Well, you didn't post any pics that first time. If you're on a computer and the pics are on your computer click the button on the lower right that says upload a file. That will dump your pic right to the forum.


----------



## mitzy123point (Dec 21, 2018)

Yeah I’m not able to see the pictures


----------



## robin416 (Sep 8, 2013)

Mitzy, did you do the phone drops for pics? If you did would you post the instructions?


----------



## Adriano (Apr 18, 2020)

There we go! Sorry about that, hah.


----------



## robin416 (Sep 8, 2013)

I don't think that's a Salmon Favorelle, the body isn't right. 

I'll take those first two if you don't want them. I love that color combo. 

And I'm going to let others decide on roo or pullet. I'm kind of leaning toward roo but then I'm almost always wrong when they're still young or not a Silkie.


----------



## Adriano (Apr 18, 2020)

robin416 said:


> I don't think that's a Salmon Favorelle, the body isn't right.
> 
> I'll take those first two if you don't want them. I love that color combo.
> 
> And I'm going to let others decide on roo or pullet. I'm kind of leaning toward roo but then I'm almost always wrong when they're still young or not a Silkie.


Definitely intend on keeping the first two, they are beautiful and fun chickens full of personality! We love them very much, haha.

I'm also the one leaning towards roo, I wouldn't mind having one on the flock!


----------



## robin416 (Sep 8, 2013)

Having a rooster in the flock adds an additional dynamic. Everyone that is allowed to have them should have at least one.


----------



## mitzy123point (Dec 21, 2018)

Looks like you have three light Brahmas. Salmon favorelles will have extra toes and a single comb vs pea comb. It is a little young to determine gender as Brahmas are a slower maturing breed. I wouldn’t loose hope yet, could just be a dominant pullet.


----------



## mitzy123point (Dec 21, 2018)

robin416 said:


> Mitzy, did you do the phone drops for pics? If you did would you post the instructions?
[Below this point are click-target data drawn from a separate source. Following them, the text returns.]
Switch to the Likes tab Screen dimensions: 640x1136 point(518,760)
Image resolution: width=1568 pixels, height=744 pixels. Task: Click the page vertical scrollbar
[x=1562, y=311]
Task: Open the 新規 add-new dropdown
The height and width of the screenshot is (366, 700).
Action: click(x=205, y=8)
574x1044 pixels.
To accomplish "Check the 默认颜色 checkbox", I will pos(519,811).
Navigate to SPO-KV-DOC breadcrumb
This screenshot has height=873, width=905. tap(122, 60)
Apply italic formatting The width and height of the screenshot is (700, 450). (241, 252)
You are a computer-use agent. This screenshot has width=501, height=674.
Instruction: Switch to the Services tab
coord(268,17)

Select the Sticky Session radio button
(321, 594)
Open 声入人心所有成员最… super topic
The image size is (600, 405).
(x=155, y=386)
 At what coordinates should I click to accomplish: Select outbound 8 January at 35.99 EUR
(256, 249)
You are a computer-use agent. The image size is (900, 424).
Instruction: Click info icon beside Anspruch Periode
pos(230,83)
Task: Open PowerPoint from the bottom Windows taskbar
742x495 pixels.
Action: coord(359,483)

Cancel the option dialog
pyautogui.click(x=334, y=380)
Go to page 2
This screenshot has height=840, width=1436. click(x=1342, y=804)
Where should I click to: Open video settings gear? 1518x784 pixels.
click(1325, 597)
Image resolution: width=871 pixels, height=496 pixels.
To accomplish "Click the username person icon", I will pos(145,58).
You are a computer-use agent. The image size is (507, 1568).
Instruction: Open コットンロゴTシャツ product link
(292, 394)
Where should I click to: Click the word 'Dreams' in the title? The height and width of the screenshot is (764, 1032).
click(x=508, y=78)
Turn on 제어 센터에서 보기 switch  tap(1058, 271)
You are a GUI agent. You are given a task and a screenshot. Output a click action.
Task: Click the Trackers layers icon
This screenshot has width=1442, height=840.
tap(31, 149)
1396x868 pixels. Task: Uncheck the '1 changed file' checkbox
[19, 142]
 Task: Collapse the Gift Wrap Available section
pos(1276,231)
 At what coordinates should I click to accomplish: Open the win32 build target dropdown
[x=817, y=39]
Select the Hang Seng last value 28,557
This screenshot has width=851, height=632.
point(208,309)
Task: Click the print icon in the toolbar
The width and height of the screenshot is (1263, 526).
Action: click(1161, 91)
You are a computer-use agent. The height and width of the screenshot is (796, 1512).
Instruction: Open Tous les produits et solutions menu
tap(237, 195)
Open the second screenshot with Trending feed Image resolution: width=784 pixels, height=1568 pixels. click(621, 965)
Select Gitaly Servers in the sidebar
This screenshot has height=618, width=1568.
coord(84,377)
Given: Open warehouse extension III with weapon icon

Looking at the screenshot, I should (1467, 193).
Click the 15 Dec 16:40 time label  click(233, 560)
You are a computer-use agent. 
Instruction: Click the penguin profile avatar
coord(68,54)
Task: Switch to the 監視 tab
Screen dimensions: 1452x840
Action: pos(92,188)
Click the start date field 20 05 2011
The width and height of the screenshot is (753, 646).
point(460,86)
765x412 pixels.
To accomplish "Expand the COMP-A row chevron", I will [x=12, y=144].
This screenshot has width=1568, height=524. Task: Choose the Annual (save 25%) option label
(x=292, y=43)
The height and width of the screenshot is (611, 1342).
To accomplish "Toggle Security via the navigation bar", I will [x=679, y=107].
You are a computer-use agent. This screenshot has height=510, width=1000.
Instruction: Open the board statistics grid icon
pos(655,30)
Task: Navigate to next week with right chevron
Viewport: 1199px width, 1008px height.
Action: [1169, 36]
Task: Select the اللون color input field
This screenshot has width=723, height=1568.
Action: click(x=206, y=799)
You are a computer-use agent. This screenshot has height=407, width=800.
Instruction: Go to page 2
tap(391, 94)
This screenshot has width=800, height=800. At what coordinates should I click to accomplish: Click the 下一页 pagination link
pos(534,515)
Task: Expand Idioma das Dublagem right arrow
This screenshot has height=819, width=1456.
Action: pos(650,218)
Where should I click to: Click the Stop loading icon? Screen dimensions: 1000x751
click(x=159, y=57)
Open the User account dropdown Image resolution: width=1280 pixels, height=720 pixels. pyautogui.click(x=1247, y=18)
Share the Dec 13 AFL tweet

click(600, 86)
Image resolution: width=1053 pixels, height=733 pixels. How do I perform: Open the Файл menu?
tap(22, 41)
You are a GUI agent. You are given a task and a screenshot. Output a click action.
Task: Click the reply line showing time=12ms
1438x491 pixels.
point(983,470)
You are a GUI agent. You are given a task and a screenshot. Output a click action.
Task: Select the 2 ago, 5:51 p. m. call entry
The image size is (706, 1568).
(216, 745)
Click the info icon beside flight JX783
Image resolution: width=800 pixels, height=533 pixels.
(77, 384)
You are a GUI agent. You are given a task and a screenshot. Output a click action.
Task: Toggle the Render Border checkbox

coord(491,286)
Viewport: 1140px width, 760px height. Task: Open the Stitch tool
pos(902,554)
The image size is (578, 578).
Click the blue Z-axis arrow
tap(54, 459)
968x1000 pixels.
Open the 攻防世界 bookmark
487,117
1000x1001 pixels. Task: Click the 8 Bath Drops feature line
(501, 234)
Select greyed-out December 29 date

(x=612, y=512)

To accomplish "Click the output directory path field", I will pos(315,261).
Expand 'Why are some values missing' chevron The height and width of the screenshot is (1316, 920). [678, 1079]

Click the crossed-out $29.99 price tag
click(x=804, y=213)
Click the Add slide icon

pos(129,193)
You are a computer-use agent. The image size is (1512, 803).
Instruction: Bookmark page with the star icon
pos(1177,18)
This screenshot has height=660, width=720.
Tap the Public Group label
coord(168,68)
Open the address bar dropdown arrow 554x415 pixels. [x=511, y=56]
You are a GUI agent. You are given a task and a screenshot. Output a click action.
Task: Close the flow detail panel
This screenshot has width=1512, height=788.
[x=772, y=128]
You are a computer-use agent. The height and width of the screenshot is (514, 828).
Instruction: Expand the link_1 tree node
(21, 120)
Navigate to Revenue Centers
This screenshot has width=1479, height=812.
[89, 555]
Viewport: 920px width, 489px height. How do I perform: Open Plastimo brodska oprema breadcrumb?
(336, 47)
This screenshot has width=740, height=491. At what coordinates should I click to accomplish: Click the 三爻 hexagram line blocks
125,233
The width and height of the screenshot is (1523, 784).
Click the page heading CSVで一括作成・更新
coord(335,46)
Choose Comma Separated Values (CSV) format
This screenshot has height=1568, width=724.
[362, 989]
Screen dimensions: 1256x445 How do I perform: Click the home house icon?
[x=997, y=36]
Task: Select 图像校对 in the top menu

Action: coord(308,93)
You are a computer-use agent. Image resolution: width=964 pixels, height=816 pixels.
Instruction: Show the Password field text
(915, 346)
For me I use Tapatalk and there is just a button to add pictures


----------



## robin416 (Sep 8, 2013)

The only time I go to the forum on my phone is when I'm away from home for hours at a time. I've never had to add a pic using it. I guess I should play with it at some point.


----------



## Sylie (May 4, 2018)

Forced at gun point to guess on this baby, I'd have to say roo, that's a lot of comb for the age and if it is a Brahma, the fact that they are slower to develop would make it even more likely to be a roo.


----------



## DeathlayerDreams (Jul 17, 2020)

Hope this helps


----------



## Sylie (May 4, 2018)

As neat as this information is, it is only accurate in certain breeds. Be careful not to rely on it 100%. You can certainly use this method on any chick but if you are looking for accuracy and something you can rely on, this is not the method.


----------



## mitzy123point (Dec 21, 2018)

Feather sexing is only accurate in a few breeds and only if they are bred for that reason. They need a fast feathering father and a slow feathering mother to be able to be wing sexed.


----------



## robin416 (Sep 8, 2013)

mitzy123point said:


> Feather sexing is only accurate in a few breeds and only if they are bred for that reason. They need a fast feathering father and a slow feathering mother to be able to be wing sexed.


I did not know that, Mitzi. But then I didn't raise anything that I had to rely on feather development to sex them.


----------